## Stated exercise 1:
Arrange the part of the rows that opens with the line containing "Task: Uncheck the Final checkbox" and closes with the line containing "tap(35, 851)" as a numbered list, leaving out blank lines.

## Page:

• • • • •

Color-first Endeavor: back in action!

Started by Ron Edwards, July 16, 2012, 12:19:31 PM

Previous topic - Next topic

Ron Edwards

Hi Nathan,

Maybe. I certainly want to steer clear from any claim that someone should actually have been able to simulate or conduct play for the characters. Running it with real play actually wouldn't have addressed what I wanted either, though, because I'm most interested in an internal processing of Color, and its relationship to stuff on the sheet.

I wish there had been some way to articulate the whole thing to focus on expectations or ways for Reward to occur. Also, it is instructive to see the difference between systems like Heroic Do-Etcetera (the one I used) which are strictly about getting more points to spend, and those like Freemarket in which numerical changes and listed items come straight from events in play.

I'm trying to keep it from being a trap by focusing on the two characters who seem to have most -- well, been most arbitrarily de-Colored, at least given my biases about the games.

I also think there's a lot of gold in the thread, with plenty to talk about, and I hope to see more thoughts about it (e.g. Davide's). I figured it was a matter of honesty to get my crabbier points made up front.

Best, Ron

davide.losito

Well, you know, I am "special"... I am the one who start thinking stories of the pawn on the chess-board who doesn't want to go to war 'cause he has kids at home, or the bishop who is secretly in love with the queen and will defend her to death... and I make moves on the chess-board according to the stories.
And I lose the match, but guys... I have so much fun with that.

I think the main difference is (1) approaching a (rp)game with the idea of creating an emerging fictional series of events, that will be supported by a given system - as opposed to (2) approaching a game with the idea of having a set of rules that will generate a given output.

• • • • •

## Excerpted data:
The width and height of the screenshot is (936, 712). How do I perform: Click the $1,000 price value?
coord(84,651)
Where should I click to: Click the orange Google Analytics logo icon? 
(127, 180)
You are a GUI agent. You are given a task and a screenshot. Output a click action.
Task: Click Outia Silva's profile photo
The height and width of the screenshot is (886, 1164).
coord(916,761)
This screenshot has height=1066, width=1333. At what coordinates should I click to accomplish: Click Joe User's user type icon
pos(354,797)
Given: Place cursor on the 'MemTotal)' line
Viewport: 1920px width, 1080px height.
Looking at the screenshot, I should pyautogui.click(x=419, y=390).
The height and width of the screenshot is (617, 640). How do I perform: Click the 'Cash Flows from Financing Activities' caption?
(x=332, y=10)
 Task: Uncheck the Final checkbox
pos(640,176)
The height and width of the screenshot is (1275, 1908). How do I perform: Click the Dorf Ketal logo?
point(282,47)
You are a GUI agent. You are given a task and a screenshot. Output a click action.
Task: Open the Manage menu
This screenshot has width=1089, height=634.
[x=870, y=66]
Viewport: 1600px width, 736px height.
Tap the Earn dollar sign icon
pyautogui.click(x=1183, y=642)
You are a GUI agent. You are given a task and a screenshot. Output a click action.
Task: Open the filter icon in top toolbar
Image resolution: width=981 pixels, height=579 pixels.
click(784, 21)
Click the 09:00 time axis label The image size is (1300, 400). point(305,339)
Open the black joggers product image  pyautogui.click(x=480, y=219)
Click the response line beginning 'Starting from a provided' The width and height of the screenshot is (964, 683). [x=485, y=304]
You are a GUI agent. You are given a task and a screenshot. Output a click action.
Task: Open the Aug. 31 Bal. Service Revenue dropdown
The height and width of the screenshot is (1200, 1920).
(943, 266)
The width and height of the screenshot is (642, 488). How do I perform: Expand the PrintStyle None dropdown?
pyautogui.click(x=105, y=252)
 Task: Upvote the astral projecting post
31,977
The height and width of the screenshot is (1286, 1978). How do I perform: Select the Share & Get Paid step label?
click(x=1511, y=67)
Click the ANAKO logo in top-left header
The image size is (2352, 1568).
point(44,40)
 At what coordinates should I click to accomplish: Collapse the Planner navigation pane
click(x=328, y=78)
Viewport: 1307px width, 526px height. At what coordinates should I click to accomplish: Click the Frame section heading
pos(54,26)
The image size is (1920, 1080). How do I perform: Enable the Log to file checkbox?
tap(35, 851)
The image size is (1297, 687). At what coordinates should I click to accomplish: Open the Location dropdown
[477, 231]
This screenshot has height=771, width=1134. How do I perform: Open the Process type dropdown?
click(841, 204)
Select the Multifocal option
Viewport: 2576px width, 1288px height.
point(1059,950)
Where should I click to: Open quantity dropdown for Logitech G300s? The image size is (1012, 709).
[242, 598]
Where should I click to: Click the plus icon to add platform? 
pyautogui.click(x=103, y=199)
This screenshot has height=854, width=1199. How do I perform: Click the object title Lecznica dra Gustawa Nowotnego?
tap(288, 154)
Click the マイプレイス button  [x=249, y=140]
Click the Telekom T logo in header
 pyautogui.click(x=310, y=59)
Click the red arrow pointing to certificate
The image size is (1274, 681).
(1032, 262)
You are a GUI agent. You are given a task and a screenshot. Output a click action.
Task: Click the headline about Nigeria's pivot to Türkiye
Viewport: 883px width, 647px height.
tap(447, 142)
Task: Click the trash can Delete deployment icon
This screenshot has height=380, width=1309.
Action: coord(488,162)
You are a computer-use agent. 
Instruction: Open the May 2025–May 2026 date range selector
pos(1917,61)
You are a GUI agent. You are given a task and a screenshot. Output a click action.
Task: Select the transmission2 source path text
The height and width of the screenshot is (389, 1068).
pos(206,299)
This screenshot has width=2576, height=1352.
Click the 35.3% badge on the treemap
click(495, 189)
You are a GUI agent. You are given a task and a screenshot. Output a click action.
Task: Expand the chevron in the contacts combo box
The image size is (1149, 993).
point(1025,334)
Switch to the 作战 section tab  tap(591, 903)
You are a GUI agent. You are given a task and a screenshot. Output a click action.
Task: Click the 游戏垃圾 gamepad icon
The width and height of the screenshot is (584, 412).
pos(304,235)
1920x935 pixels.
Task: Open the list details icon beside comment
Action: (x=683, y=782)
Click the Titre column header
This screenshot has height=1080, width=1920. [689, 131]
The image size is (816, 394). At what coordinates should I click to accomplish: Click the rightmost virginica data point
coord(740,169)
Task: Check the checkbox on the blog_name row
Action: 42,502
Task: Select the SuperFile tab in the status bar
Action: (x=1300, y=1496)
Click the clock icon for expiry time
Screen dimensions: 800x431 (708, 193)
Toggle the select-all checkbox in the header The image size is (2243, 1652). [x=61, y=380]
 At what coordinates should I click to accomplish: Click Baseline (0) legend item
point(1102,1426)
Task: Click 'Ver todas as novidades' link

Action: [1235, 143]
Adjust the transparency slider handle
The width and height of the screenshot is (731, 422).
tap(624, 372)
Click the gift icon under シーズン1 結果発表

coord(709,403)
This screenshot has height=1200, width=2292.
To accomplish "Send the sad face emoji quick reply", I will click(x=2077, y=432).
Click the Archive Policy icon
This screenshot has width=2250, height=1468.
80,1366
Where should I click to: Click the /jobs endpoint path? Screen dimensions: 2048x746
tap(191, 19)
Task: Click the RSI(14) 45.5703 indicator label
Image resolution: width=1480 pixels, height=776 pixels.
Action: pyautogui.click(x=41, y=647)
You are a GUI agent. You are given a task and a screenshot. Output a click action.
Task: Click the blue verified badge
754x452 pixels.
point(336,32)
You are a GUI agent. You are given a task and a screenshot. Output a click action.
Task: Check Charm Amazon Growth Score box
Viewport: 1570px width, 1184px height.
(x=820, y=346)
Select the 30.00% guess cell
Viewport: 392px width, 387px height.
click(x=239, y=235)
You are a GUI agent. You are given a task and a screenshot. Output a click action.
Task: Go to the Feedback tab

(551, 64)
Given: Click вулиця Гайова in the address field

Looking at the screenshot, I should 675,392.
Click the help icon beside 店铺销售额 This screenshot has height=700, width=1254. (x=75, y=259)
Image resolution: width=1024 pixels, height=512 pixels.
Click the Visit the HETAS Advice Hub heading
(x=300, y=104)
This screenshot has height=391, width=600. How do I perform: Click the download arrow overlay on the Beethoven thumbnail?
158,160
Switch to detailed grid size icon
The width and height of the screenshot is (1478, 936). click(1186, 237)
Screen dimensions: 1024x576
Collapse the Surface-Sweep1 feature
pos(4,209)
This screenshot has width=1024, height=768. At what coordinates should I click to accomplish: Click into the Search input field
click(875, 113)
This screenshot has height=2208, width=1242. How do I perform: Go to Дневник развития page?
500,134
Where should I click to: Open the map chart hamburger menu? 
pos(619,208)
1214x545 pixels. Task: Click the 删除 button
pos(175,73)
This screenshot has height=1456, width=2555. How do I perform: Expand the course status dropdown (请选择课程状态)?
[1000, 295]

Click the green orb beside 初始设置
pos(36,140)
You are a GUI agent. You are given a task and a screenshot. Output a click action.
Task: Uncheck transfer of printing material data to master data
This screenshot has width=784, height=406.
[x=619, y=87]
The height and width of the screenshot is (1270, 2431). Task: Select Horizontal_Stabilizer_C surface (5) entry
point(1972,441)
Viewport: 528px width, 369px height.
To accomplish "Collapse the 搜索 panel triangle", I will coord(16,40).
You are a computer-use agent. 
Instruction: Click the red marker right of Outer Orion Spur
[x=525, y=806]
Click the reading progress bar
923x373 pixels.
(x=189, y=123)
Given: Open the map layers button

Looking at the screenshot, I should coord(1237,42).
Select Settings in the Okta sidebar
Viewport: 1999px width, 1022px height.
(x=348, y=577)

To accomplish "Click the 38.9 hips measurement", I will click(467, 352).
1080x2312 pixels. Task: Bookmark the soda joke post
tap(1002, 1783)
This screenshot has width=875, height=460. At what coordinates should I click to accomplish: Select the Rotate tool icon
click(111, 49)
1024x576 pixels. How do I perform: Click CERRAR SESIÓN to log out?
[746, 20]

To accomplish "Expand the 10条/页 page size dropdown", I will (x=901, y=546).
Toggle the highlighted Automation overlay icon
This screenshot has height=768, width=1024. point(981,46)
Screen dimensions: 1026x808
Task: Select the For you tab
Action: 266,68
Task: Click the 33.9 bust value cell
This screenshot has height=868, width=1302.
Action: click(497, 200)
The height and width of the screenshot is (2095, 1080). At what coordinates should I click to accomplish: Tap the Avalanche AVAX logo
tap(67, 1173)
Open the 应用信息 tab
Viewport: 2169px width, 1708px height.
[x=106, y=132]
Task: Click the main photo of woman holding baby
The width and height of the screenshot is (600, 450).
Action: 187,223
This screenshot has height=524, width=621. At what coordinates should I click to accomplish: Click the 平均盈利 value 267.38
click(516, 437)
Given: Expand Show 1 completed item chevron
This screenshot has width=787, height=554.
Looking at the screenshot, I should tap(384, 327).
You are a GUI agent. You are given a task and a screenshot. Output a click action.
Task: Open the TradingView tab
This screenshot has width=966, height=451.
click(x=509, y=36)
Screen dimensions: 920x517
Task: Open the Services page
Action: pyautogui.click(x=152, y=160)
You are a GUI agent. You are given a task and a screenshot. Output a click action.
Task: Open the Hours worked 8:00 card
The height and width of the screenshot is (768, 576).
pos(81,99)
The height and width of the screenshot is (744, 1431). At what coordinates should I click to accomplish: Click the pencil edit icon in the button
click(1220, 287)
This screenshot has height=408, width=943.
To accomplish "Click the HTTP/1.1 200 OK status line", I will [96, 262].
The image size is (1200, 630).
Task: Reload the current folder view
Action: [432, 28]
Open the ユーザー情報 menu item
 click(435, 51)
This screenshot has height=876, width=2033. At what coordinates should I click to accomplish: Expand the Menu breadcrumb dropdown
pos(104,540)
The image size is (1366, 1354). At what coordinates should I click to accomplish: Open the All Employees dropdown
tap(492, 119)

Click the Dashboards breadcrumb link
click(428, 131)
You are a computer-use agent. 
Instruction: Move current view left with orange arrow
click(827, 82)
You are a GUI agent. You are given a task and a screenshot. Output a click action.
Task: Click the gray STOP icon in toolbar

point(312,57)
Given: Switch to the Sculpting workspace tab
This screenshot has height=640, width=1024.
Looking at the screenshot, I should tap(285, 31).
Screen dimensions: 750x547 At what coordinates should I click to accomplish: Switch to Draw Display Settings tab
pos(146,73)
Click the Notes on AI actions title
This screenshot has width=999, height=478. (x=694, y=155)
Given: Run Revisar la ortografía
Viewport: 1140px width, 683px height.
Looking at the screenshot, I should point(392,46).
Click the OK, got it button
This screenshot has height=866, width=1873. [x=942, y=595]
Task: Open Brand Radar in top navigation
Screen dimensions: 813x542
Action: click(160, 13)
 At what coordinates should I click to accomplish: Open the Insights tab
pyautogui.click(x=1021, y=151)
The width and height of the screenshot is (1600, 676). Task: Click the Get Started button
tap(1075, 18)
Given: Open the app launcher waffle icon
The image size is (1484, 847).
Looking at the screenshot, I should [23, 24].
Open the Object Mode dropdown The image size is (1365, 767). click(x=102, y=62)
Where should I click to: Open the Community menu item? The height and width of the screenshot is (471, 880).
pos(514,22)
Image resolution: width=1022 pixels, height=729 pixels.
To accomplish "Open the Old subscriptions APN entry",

• • • • •

## Stated exercise 2:
Pick up the forum thread on Color-first Endeavor after its last sentence and carry it on.

## Expected output 1:
1.  Task: Uncheck the Final checkbox
2. pos(640,176)
3. The height and width of the screenshot is (1275, 1908). How do I perform: Click the Dorf Ketal logo?
4. point(282,47)
5. You are a GUI agent. You are given a task and a screenshot. Output a click action.
6. Task: Open the Manage menu
7. This screenshot has width=1089, height=634.
8. [x=870, y=66]
9. Viewport: 1600px width, 736px height.
10. Tap the Earn dollar sign icon
11. pyautogui.click(x=1183, y=642)
12. You are a GUI agent. You are given a task and a screenshot. Output a click action.
13. Task: Open the filter icon in top toolbar
14. Image resolution: width=981 pixels, height=579 pixels.
15. click(784, 21)
16. Click the 09:00 time axis label The image size is (1300, 400). point(305,339)
17. Open the black joggers product image  pyautogui.click(x=480, y=219)
18. Click the response line beginning 'Starting from a provided' The width and height of the screenshot is (964, 683). [x=485, y=304]
19. You are a GUI agent. You are given a task and a screenshot. Output a click action.
20. Task: Open the Aug. 31 Bal. Service Revenue dropdown
21. The height and width of the screenshot is (1200, 1920).
22. (943, 266)
23. The width and height of the screenshot is (642, 488). How do I perform: Expand the PrintStyle None dropdown?
24. pyautogui.click(x=105, y=252)
25.  Task: Upvote the astral projecting post
26. 31,977
27. The height and width of the screenshot is (1286, 1978). How do I perform: Select the Share & Get Paid step label?
28. click(x=1511, y=67)
29. Click the ANAKO logo in top-left header
30. The image size is (2352, 1568).
31. point(44,40)
32.  At what coordinates should I click to accomplish: Collapse the Planner navigation pane
33. click(x=328, y=78)
34. Viewport: 1307px width, 526px height. At what coordinates should I click to accomplish: Click the Frame section heading
35. pos(54,26)
36. The image size is (1920, 1080). How do I perform: Enable the Log to file checkbox?
37. tap(35, 851)

## Expected output 2:
I strongly prefer the type of approach #1, in which I can develop - or at least try to... - all the aspects and feelings I get by the fictional facts themselves, as they start become more and more complex under my eyes.

So, for Chris, I imagined him, in the situation proposed, with the fiction developing, trying to look at him as you look at your memories of a decade past, tiding together those consequences who led you to the point you are now.
Consequences of a real life, or a good simulation of it.
I thought Chris had a strong behavior and cumbersome to some point, idealistic to the limit of overcoming the boundary that separates justice from "justicialism".
So the choice of leading him to the "Rage"/"Controls You" side of the game was a must, as this fictional events put in a single flow would have led to that, playing Dawn of a New Tomorrow.

In this development, the game either gives you mechanics that let you chose were to go, but also mechanics that gives you consequences you were not expecting, and then asks you to deal with them.
Dealing with them has no particular "rules", but it's what the game spins around.
Have you decided to use your super-power of Nuclear Blast to block the invasion of the giant ants? That's fine. You just Nuclear-blasted L.A. Wanna call home to see how mommy is? ... oh sorry... there's no more home... you killed your family, hero.

Hans Chung-Otterson

Quote from: Ron Edwards on August 08, 2012, 02:18:41 PM

I know that the "play it in your head" step was a bit artificial. However, I was a little surprise that some of you specifically abandoned the only touchpoint you had - the superhero dollar motif - and focused on the game's reward mechanics in an effective void. For a couple of them, it was like seeing an exercise in "if I were playing a character with no distinguishing features at all, in a game stripped of all context except for scoring points."

What I want to do is see how Reward and reward mechanics can get separated. I'll pick two examples in which I think the account lost track of the starting Color in favor of constructing a more generic, reward-mechanic oriented approach to play. I've listed my more-or-less instant reactions to what I read, and I urge you to correct me if I'm being unfair or didn't understand you well enough. All thoughts are welcome.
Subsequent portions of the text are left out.